(EXTRACTED TEXT)
────────────────────────────────────────
Book Review: Daphne Kalotay’s “The Archivists” — Short Studies in Pervasive Loneliness

By Kai Maristed

Daphne Kalotay’s fresh eye for the outside world is paired with a sympathy for the inner world of her protagonists, which can feel helplessly pained at times.

The Archivists by Daphne Kalotay. Triquarterly,  232 pages, $20 (paperback)

Daphne Kalotay is a classicist, in the grand tradition of the American short story. Fitzgerald, Updike, O’Connor, Cheever, Dubus, Baldwin… those are just a few still immensely readable names on our national shelves. In a sense, the homegrown art of the short form resembles jazz in its combination of craft and discipline with freedom — the freedom that comes from mastery — and high development with cultural rootedness. Surely, in this land of rampant capitalism, the rise and popularity of magazines played a key role. Just as Dickens and Zola lived by writing novels for pennies a line, authors like Fitzgerald flourished on the high rates paid by periodicals for shorts, at least for a couple of decades. The Golden Age! How things have changed, since the Saturday Evening Post stopped buying. Literary magazines, wonderful as they are, cannot pay nearly enough to support a wife in an asylum. Aspiring fiction writers now siloed into pricey MFA programs learn to write by rules, to follow current stylistic fashions (first person present tense, anyone? staccato space-breaks?) and to assume that grubby real-world experience is irrelevant to their goal. That being…?

Kalotay, in this, her second collection, knows what she’s after. She wrote her dissertation on Mavis Gallant, was a mentee of Saul Bellow, has won multiple prizes and fellowships (Yaddo, Grace Paley Prize, to name only two), and is a lauded teacher (most recently at Princeton University). In short, Kalotay is a writer for the experienced reader. Consider her fresh eye for the passing detail:

“…alarming Christmas cards from friends whose infants appeared to have been replaced, overnight, by pre-pubescent children…”

“In the stub of driveway sat a white van.”

“I made my bewildered students learn the difference between can and may, uninterested and disinterested, lay and lie. To deny the accuracy of one versus the other, I explained, was a first step toward moral corrosion.”
────────────────────────────────────────
[Word and element location data]
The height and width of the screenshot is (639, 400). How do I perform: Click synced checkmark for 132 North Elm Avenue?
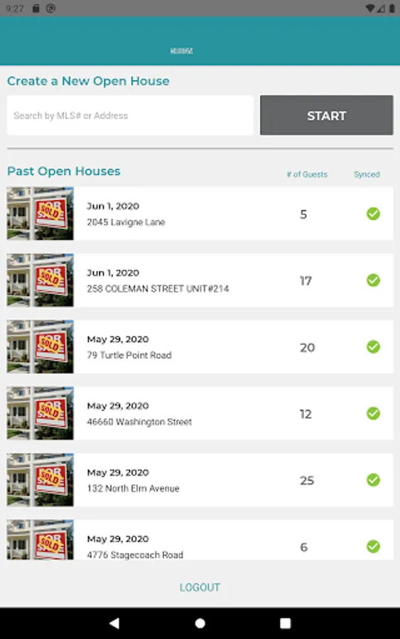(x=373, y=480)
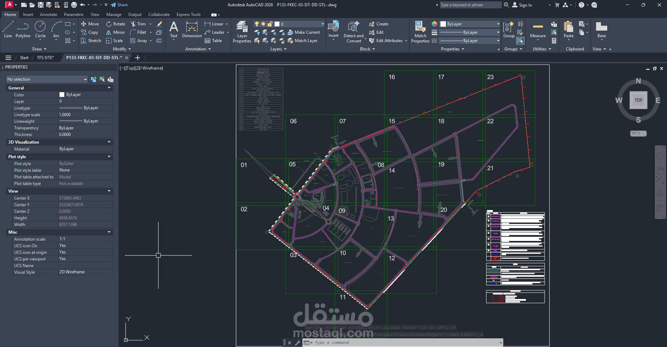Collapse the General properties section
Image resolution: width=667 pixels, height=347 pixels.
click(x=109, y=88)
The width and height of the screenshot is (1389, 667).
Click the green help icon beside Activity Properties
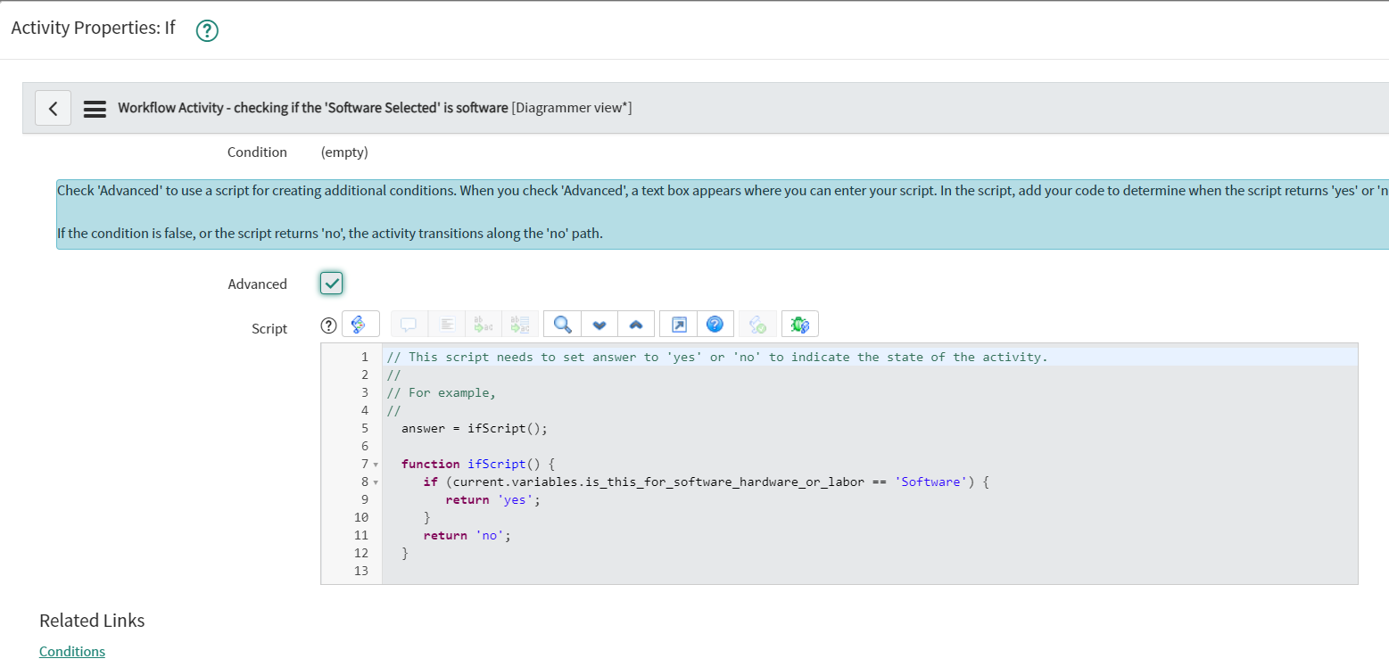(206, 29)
────────────────────────────────────────
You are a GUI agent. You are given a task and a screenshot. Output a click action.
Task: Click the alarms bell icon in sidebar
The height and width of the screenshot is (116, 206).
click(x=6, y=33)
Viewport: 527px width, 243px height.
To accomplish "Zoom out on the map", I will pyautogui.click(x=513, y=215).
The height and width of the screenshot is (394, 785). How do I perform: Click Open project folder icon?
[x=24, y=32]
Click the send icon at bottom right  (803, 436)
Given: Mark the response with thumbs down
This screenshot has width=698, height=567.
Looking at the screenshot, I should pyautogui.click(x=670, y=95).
────────────────────────────────────────
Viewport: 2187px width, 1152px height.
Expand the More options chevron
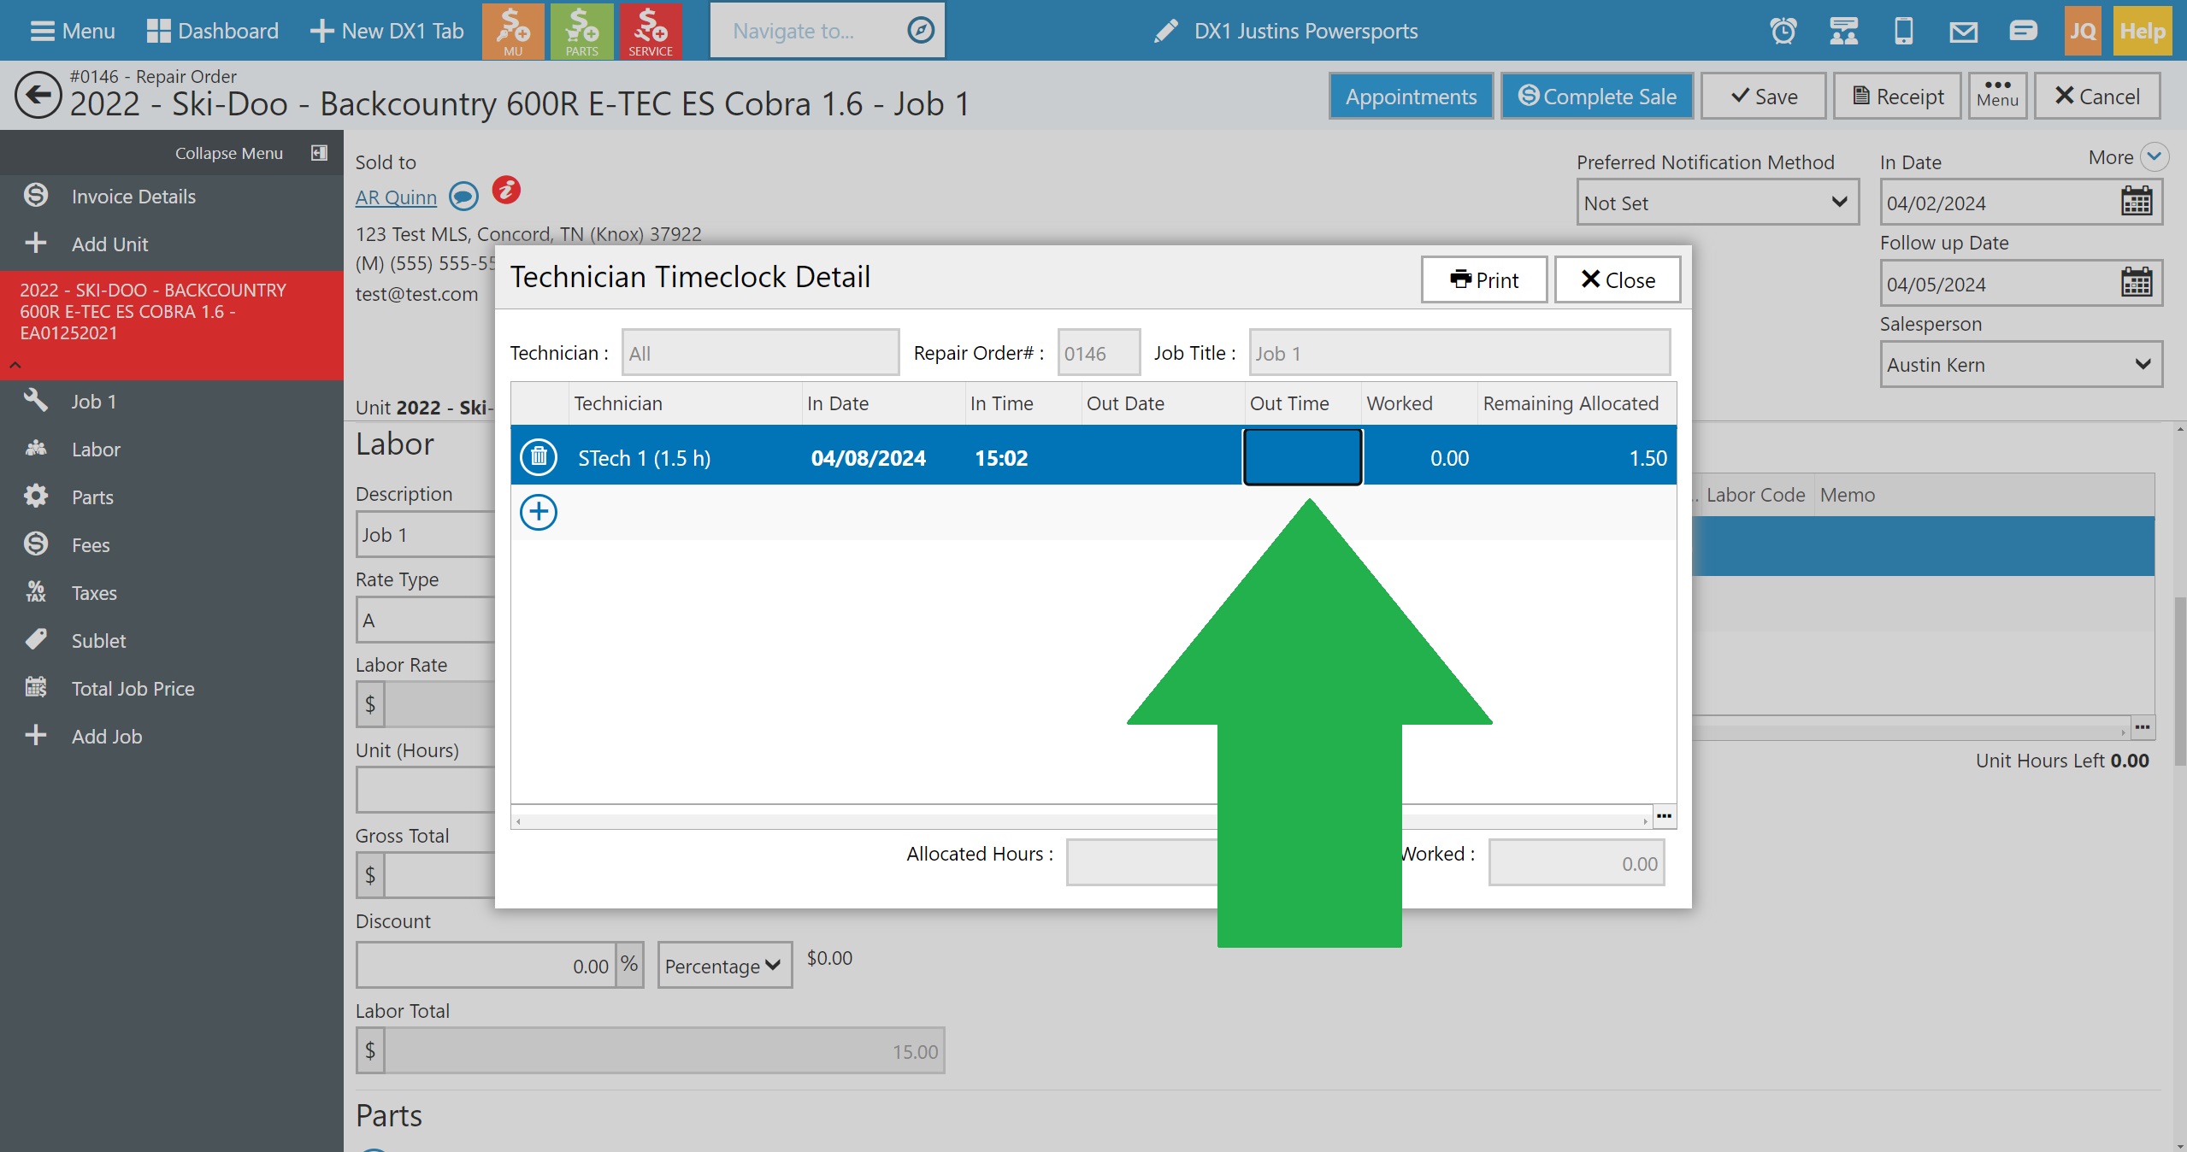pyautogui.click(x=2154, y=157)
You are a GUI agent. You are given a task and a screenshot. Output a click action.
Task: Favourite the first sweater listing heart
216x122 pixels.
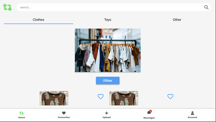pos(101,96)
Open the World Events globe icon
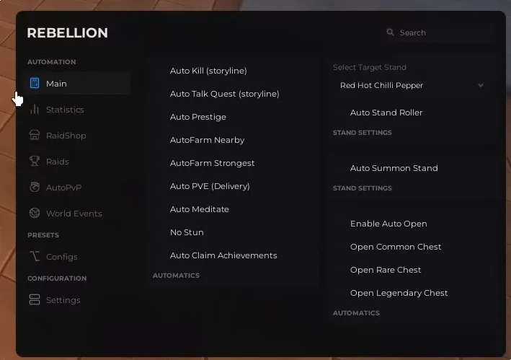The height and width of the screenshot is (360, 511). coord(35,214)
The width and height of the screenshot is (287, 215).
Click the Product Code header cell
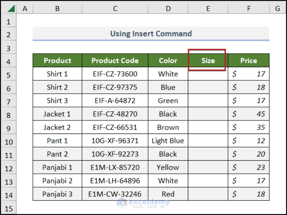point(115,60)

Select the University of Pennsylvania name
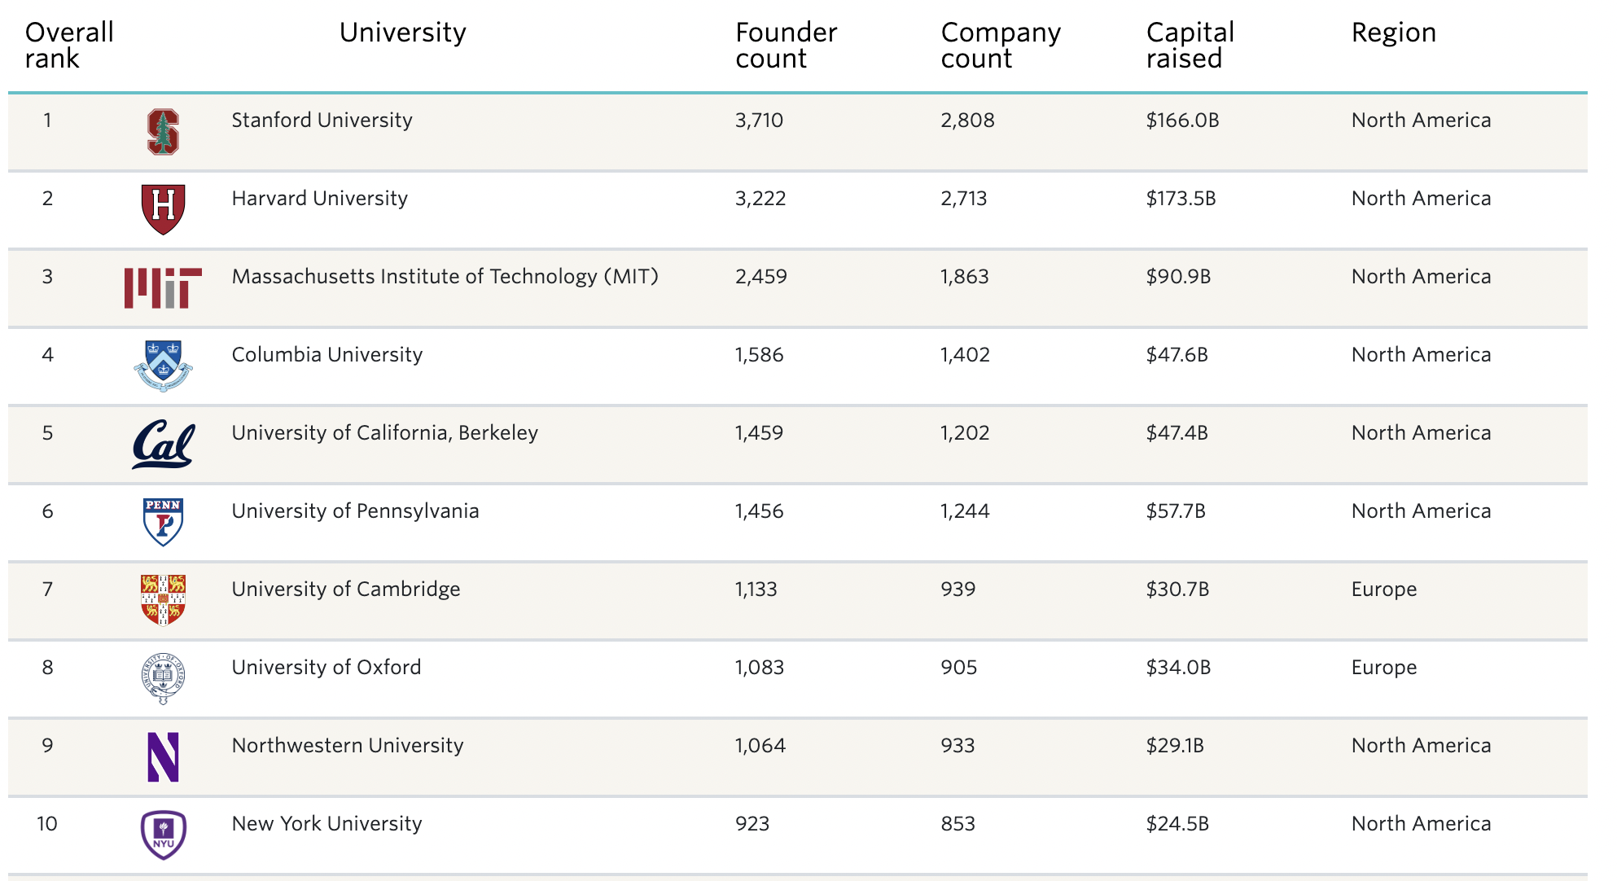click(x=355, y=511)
────────────────────────────────────────
(WRITTEN TASK) Extend the book review of Daphne Kalotay's "The Archivists," picking up after its final quoted sentence. The material bears no relation to the book review.

(THE RESPONSE)
“Two girls with the angular look of models sat narrowly on their stools, like Egyptian cats.”

And my particular favorite: “…cows whose tails spun like dials.”

If these lines make you smile with recognition, you’re likely to enjoy The Archivists. Verisimilitude lies in the specifics of setting: unglamourous neighborhoods around Boston that Kalotay knows like the lines in the palm of her hand. An Eastern European village either seen or imagined with great meticulousness. “Wedged into the cliff walls were stone houses with slab-stone roofs, hand-rigged antennae…It was refreshing to rise away from the street noise and car exhaust, from the church bells clanging like an angry cook rattling copper pots.”

Kalotay’s fresh eye for the outside world is paired with a sympathy for the inner world of her protagonists, which can feel helplessly pained at times. An author’s pity for struggling characters is a common paradox in fiction. After all, she’s the one responsible for their predicaments. All but two of Kalotay’s protagonists are female, mostly 25-40 years old. Defensive, even prickly. They are introduced to us up front and center, and tracked closely to the end.

It’s said that there are three kinds of conflict in fiction: person (if I may) vs another person, person vs nature, and person vs self. The stories in The Archivists belong squarely in the last category. In her longer, more complex story structures — for she is very much a narrative engineer — Kalotay limns the protagonist’s perceived problem as it grows from mote to beam, only to swivel near the end to a revelatory angle of view or fact, exposed weakness or lie, that transforms her understanding and ours.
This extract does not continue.